A poster for the UK release of “Bohemian Rhapsody.” Photo courtesy of Flickr.

According to a report from Deadline, the biopic on the British rock band Queen was in its development stage for almost 10 years. Now the wait is finally over. The film, called “Bohemian Rhapsody” after one of the band’s most well-known songs, features Rami Malek in the lead role of Freddie Mercury. Best known for his Emmy award-winning portrayal of Elliot Alderson, an introverted cybersecurity engineer on USA Network’s “Mr. Robot”, Malek plays one of the most charismatic and legendary performers in rock ‘n’ roll history. He plays the role almost effortlessly, from Mercury’s humble beginnings as a baggage handler to his set at the Live Aid benefit concert.

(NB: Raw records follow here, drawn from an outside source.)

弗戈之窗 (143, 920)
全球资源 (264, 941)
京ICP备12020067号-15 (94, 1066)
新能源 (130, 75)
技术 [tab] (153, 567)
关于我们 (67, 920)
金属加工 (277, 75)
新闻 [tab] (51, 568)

Malek is joined by Ben Hardy as Roger Taylor; Joseph Mazzello as John Deacon; and Gwilym Lee as Brian May, who were Mercury’s bandmates. A cameo appearance from Mike Myers is a golden nugget for Queen fans. In 1992, Myers starred in “Wayne’s World”, a motion picture spin-off of his “Saturday Night Live” character, Wayne Campbell. In the iconic scene, Campbell, along with his best friend Garth Algar, played by Dana Carvey, sing along to the Queen song “Bohemian Rhapsody” in Garth’s AMC Pacer.  However, in the film “Rhapsody”, Myers plays EMI record executive Ray Foster.

In an interview Myers gave on the Late Show with Stephen Colbert, he described the character as “fictional,” based on a number of record label executives who doubted that anyone would enjoy the ambitious, revolutionary sound of Bohemian Rhapsody. In this role, Myers crushes it doing what can be best described as Shrek if he were raised in Liverpool during the 1970s.  

Ironically, this cast was not part of the original vision of the film. Instead, according to Deadline, big names like David Fincher, director of “Social Network” and “Gone Girl”, were. Eventually, 20th Century Fox settled on “X-Men: Apocalypse” director Bryan Singer to helm the film, which was plagued with production issues. After halting production due to his inability to arrive on set in London, Singer was replaced by “Eddie the Eagle” and “Rocketman” director, Dexter Fletcher for the remaining scenes.  Although Singer still holds the title of director, Fletcher was given the executive producer credit. 

Various audiences were on the edge of their seats after seeing the embodiment of timeless classics like “We Will Rock You” and the eponymous title song. The sound mixing and cinematography was impressive. The dazzling display of lights brought it all together and the Dolby theater speakers made it feel like a live performance was taking place. 

The film brilliantly conveys the dark side of fame and fortune, as well as Freddie Mercury’s promiscuity. When Malek comes to terms with his AIDS diagnosis, the audience sees his true acting ability, as the vulnerability in his eyes is palpable.  All of the band members were played exceptionally well, and one can definitely foresee Oscar nominations for Malek and costume designer Julian Day. The issues and conflicts that halted production on this film are barely noticeable. Anyone who’s a true a rock n’ roll fan or loves a great biopic will love this one.